It was a gloomy sort of morning and I was bleary-eyed after catching up with a week's sleep so I decided to thoroughly depress myself by listening to the cricket. Meanwhile out in the garden a couple of dozen spadgers made steady inroads on the newly refilled seed feeders with the help of a couple of the blue tits.
I'd emptied the remnants of the cat's bowl onto a bird tray with some seed. The squirrels found it first, they were mithered off by a couple of magpies and they in turn were muscled off by four collared doves. Collared doves look sweet and peaceful but they're aggressive beggars and are only outranked by sparrowhawks, cats and foxes in the back garden pecking order. Even the carrion crows can't be doing with them, though if a couple caught a collared dove on its own in a tight corner I shouldn't fancy its chances.
Autumn is properly upon us and nearly all the leaves are off the rowan tree and I can see that all that shade I was worrying about is cast by two branches of railway embankment sycamore.

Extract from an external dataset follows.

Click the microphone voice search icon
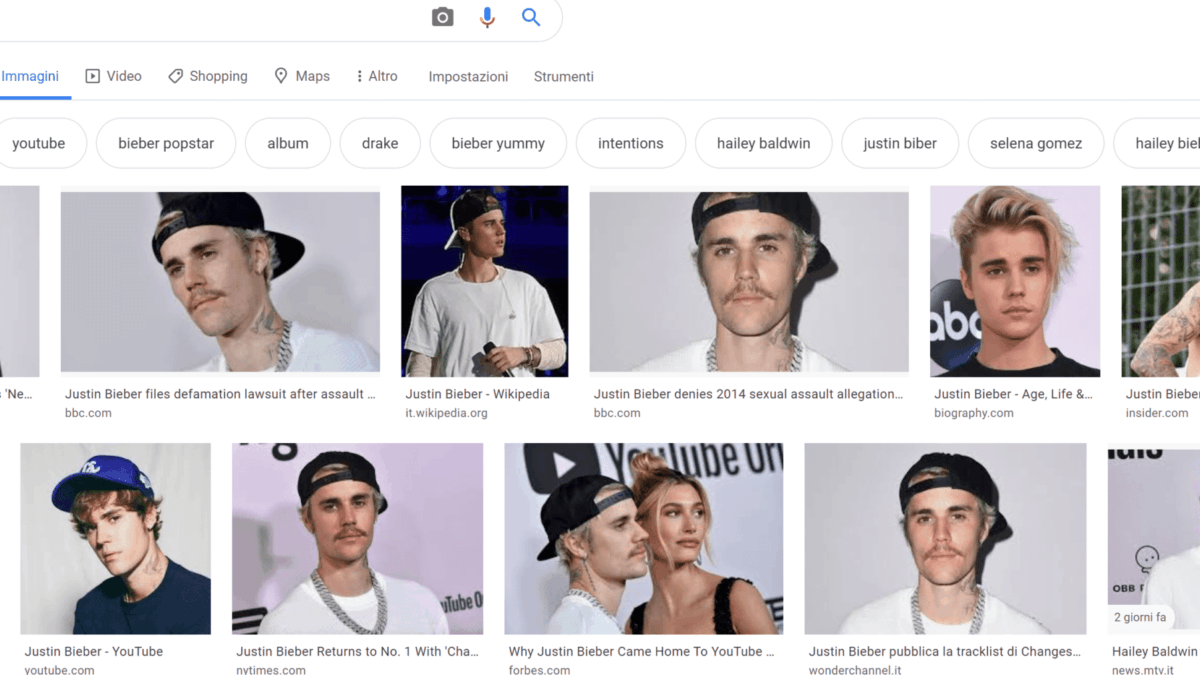This screenshot has width=1200, height=675. click(487, 17)
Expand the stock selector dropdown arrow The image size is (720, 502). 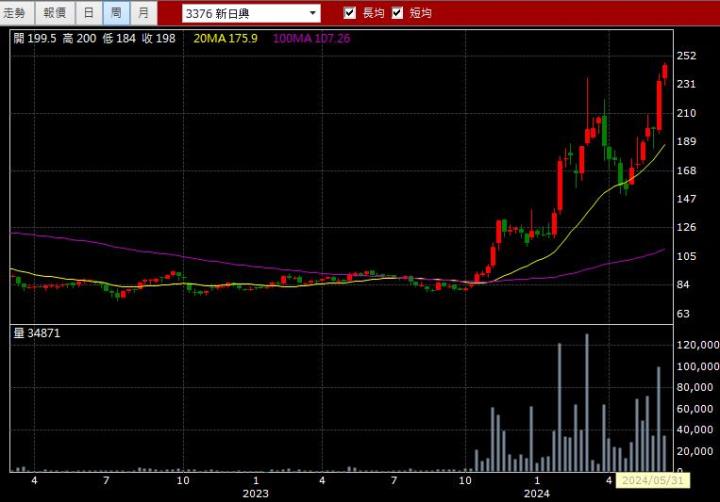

I'll do a bit of trimming of the rowan myself, I'll have to get someone in to have at the sycamore branches (the trees themselves are Network Rail's). Although in many ways the sycamores are a damned nuisance they provide the local birdlife with a feast of insects. Enough of the leaves have dropped for me to be able to catch the goldcrests gleaning in the tops.
I bobbed over to the Trafford Centre to check out the gull roost on the vacant lot by Beyond. Just a couple of dozen black-headed gulls today and a steady passage of lesser black-backs overhead and not stopping.